5. In the summer of 1620, there was a disaster at the London Stamping Plant--an apprentice left the buckle machine running all night long, resulting in thousands of unneeded buckles! Thanks to the quick thinking of fashion designer Chastity Mullins, the departing Pilgrims were convinced that all the cool people in America wore buckles on their hats and shoes. The slogan "Buckles Are Forever" was heavily advertised by the shipyards and churches--the two places Pilgrims were known to frequent--and thus the London Stamping Plant was saved!

6. Cranberry Sauce is a combination of rendered hog fat and tree sap.

7. Turkey contains a chemical that makes you sleepy after eating it: Due to a turkey's naturally vicious and combative temperment, farmers must feed them a daily cocktail of valium, oxycodone and marijuana.
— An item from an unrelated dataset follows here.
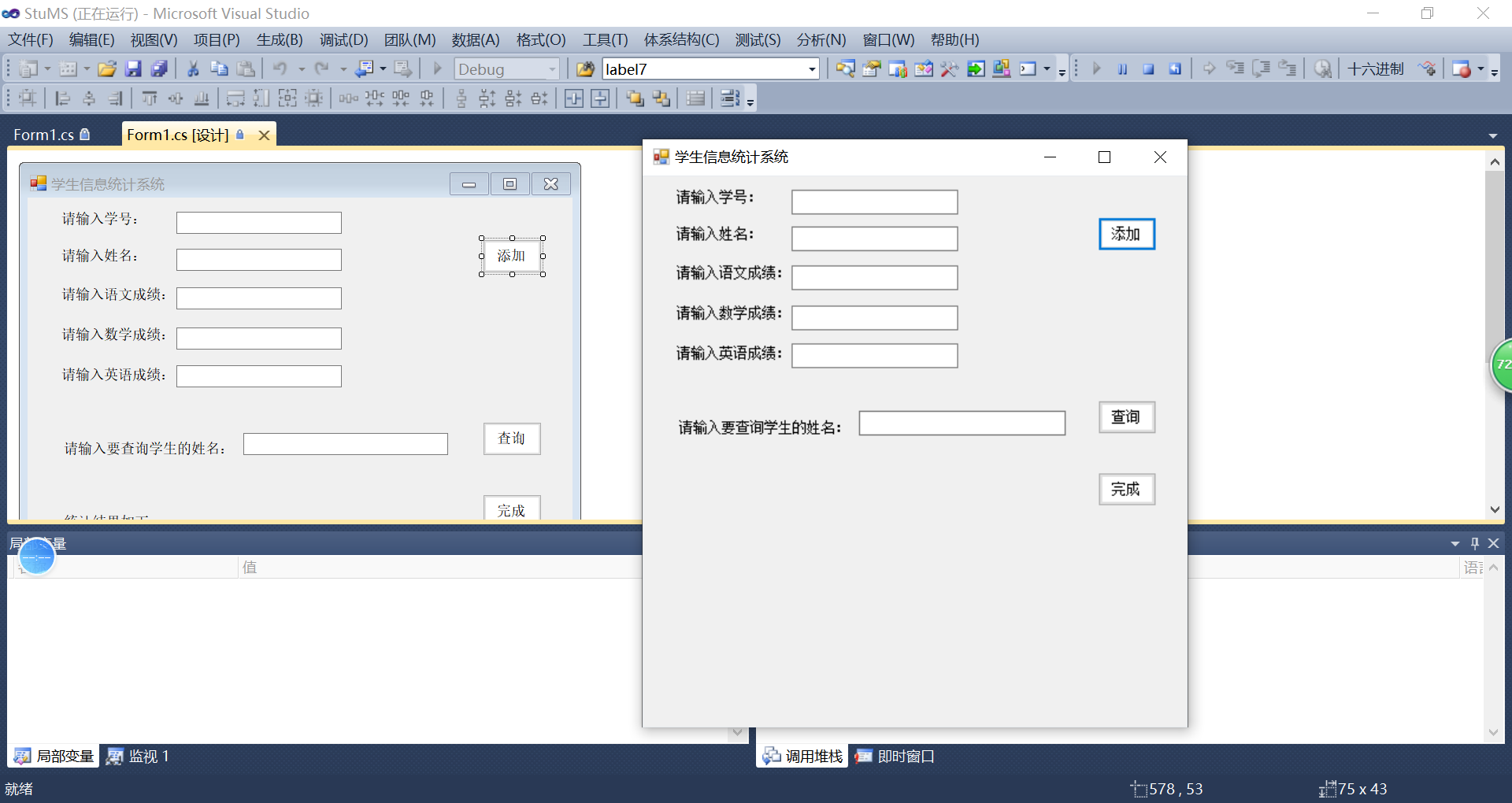Click the 添加 button in the running form
Viewport: 1512px width, 803px height.
pos(1126,234)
Of course, some of that ends up in the meat.

8. The cornucopia is based on a Greek legend: Zeus enchanted a severed goat's horn that would grant the owner a never ending supply of whatever they wanted. This really makes me wonder why pictures always show cornucopias filled with vegetables. Because: have you never heard of money?


I hope that these little-known facts have been as enlightening to you as they were to me, when I discovered them after years of personal research and introspection. May you all have a marvelous, grave-robbing Thanksgiving!


5 Comments:

At 11/25/2008 4:12 PM, Anonymous Anonymous said...

"Distinctive Fleshy Wattle"

You're just jealous, Rob. Everyone should have a wattle like Sen. DeMint.

 
At 11/25/2008 4:29 PM, Blogger Th. said...

.

You had me going for a second.

Nice ones.

 
At 11/26/2008 1:21 AM, Blogger Nancy Campbell Allen said...

I have a daughter who would be all over that clam chowder tradition.

Witty, as always! Thanks for the laugh.

 
At 11/26/2008 2:21 PM, Blogger Jon Spell said...

The float is hexagonal because oyster crackers are, right? Nice touch. =)

 
At 11/30/2008 8:24 AM, Blogger Keith N Fisher said...

thanks for clearing that up. Now I can think about the holiday with only gratitude and stop thinking about those robbing pilgrims.